**TASK INSTRUCTIONS:**
From the first line to the last, give the records again exactly.

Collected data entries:

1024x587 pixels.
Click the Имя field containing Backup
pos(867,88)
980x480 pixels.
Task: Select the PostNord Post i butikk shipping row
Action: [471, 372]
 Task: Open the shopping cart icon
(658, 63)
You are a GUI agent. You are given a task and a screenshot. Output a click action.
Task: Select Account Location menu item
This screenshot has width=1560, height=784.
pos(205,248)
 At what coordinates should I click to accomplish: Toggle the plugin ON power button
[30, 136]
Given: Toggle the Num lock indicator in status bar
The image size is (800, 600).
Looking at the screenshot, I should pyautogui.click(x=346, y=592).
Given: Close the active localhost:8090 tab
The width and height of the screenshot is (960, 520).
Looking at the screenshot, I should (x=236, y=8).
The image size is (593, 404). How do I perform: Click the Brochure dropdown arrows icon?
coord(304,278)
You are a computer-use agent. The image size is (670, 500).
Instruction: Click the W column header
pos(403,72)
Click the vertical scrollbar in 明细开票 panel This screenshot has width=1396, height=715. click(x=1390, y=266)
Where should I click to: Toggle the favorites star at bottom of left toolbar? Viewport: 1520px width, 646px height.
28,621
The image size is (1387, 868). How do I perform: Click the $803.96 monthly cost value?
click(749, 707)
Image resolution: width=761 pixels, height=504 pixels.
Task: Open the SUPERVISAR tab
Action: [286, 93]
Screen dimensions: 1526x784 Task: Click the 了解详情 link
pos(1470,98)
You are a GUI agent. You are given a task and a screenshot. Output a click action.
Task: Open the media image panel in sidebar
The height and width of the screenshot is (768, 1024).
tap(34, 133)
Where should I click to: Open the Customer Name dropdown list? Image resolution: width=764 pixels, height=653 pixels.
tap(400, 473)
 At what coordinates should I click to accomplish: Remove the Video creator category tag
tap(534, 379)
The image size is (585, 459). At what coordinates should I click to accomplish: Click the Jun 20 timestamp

**EXERCISE SOLUTION:**
1024x587 pixels.
Click the Имя field containing Backup
pos(867,88)
980x480 pixels.
Task: Select the PostNord Post i butikk shipping row
Action: [471, 372]
 Task: Open the shopping cart icon
(658, 63)
You are a GUI agent. You are given a task and a screenshot. Output a click action.
Task: Select Account Location menu item
This screenshot has width=1560, height=784.
pos(205,248)
 At what coordinates should I click to accomplish: Toggle the plugin ON power button
[30, 136]
Given: Toggle the Num lock indicator in status bar
The image size is (800, 600).
Looking at the screenshot, I should pyautogui.click(x=346, y=592).
Given: Close the active localhost:8090 tab
The width and height of the screenshot is (960, 520).
Looking at the screenshot, I should (x=236, y=8).
The image size is (593, 404). How do I perform: Click the Brochure dropdown arrows icon?
coord(304,278)
You are a computer-use agent. The image size is (670, 500).
Instruction: Click the W column header
pos(403,72)
Click the vertical scrollbar in 明细开票 panel This screenshot has width=1396, height=715. click(x=1390, y=266)
Where should I click to: Toggle the favorites star at bottom of left toolbar? Viewport: 1520px width, 646px height.
28,621
The image size is (1387, 868). How do I perform: Click the $803.96 monthly cost value?
click(749, 707)
Image resolution: width=761 pixels, height=504 pixels.
Task: Open the SUPERVISAR tab
Action: [286, 93]
Screen dimensions: 1526x784 Task: Click the 了解详情 link
pos(1470,98)
You are a GUI agent. You are given a task and a screenshot. Output a click action.
Task: Open the media image panel in sidebar
The height and width of the screenshot is (768, 1024).
tap(34, 133)
Where should I click to: Open the Customer Name dropdown list? Image resolution: width=764 pixels, height=653 pixels.
tap(400, 473)
 At what coordinates should I click to accomplish: Remove the Video creator category tag
tap(534, 379)
The image size is (585, 459). At what coordinates should I click to accomplish: Click the Jun 20 timestamp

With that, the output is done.